Labour's pro-Brexit stance is not preventing it from winning the support of Remainers. Will that change?

More than a year after the UK voted for Brexit, there has been little sign of buyer's remorse. The public, including around a third of Remainers, are largely of the view that the government should "get on with it".

But as real wages are squeezed (owing to the Brexit-linked inflationary spike) there are tentative signs that the mood is changing. In the event of a second referendum, an Opinium/Observer poll found, 47 per cent would vote Remain, compared to 44 per cent for Leave. Support for a repeat vote is also increasing. Forty one per cent of the public now favour a second referendum (with 48 per cent opposed), compared to 33 per cent last December. 

The Liberal Democrats have made halting Brexit their raison d'être. But as public opinion turns, there is no sign they are benefiting. Since the election, Vince Cable's party has yet to exceed single figures in the polls, scoring a lowly 6 per cent in the Opinium survey (down from 7.4 per cent at the election). 

What accounts for this disparity? After their near-extinction in 2015, the Lib Dems remain either toxic or irrelevant to many voters. Labour, by contrast, despite its pro-Brexit stance, has hoovered up Remainers (55 per cent back Jeremy Corbyn's party). 

In some cases, this reflects voters' other priorities.
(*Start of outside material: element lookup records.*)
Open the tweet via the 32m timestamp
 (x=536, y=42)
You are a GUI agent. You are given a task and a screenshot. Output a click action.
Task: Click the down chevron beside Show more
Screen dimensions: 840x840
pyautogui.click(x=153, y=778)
Remainers are prepared to support Labour on account of the party's stances on austerity, housing and education. Corbyn, meanwhile, is a eurosceptic whose internationalism and pro-migration reputation endear him to EU supporters. Other Remainers rewarded Labour MPs who voted against Article 50, rebelling against the leadership's stance. 
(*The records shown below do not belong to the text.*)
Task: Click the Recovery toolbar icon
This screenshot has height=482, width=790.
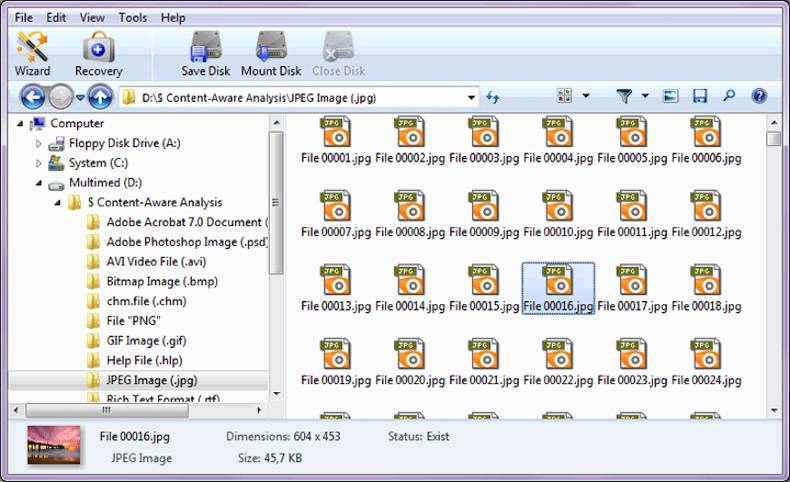Action: pos(98,53)
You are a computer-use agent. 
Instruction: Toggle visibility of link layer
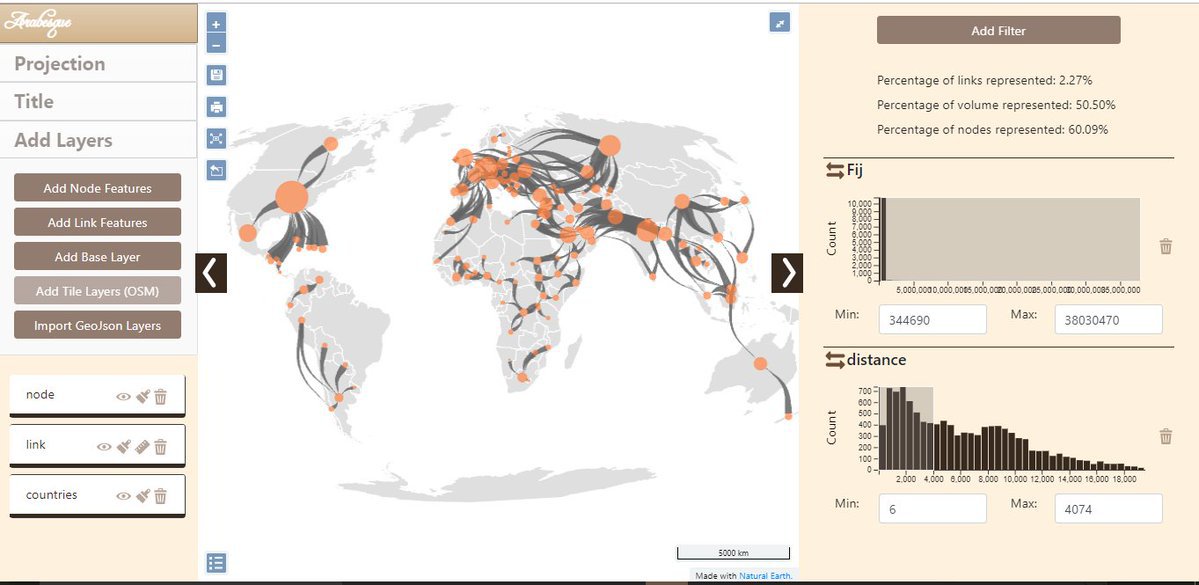[104, 446]
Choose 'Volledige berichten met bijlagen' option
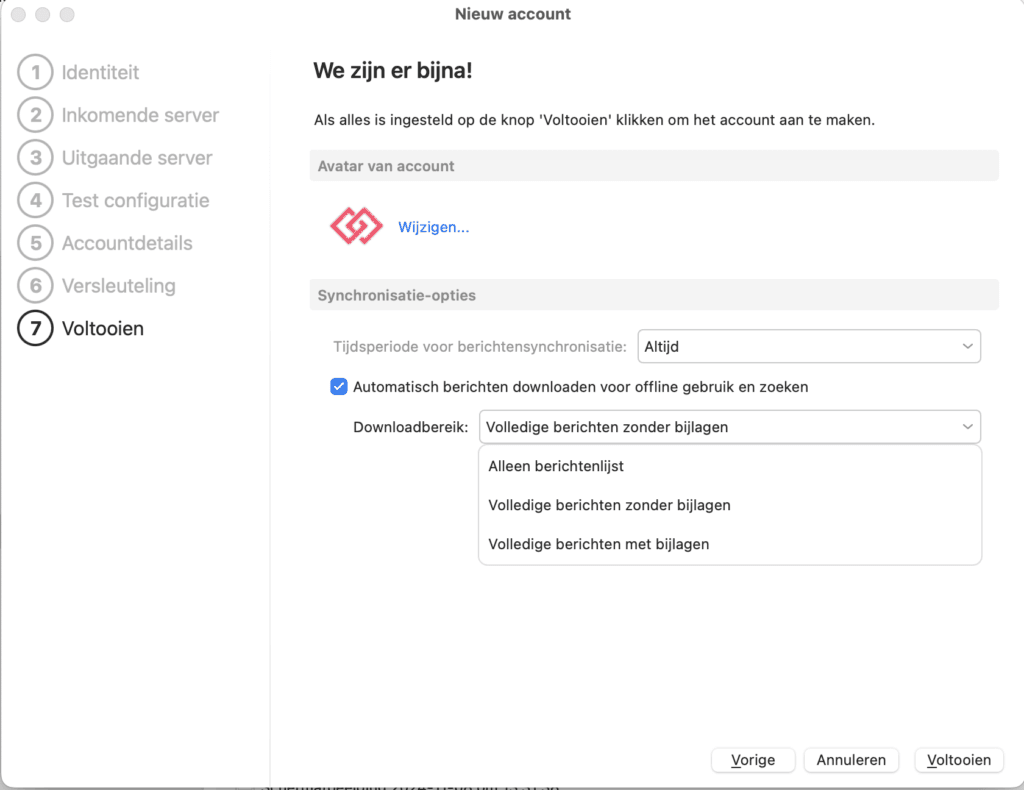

But the trend also partly reflects ignorance. By saying little on the subject of Brexit, Corbyn and Labour allowed Remainers to assume the best. Though there is little evidence that voters will abandon Corbyn over his EU stance, the potential exists.

For this reason, the proposal of a new party will continue to recur. By challenging Labour over Brexit, without the toxicity of Lib Dems, it would sharpen the choice before voters. Though it would not win an election, a new party could force Corbyn to soften his stance on Brexit or to offer a second referendum (mirroring Ukip's effect on the Conservatives).

The greatest problem for the project is that it lacks support where it counts: among MPs. For reasons of tribalism and strategy, there is no emergent "Gang of Four" ready to helm a new party. In the absence of a new convulsion, the UK may turn against Brexit without the anti-Brexiteers benefiting. 

George Eaton is political editor of the New Statesman.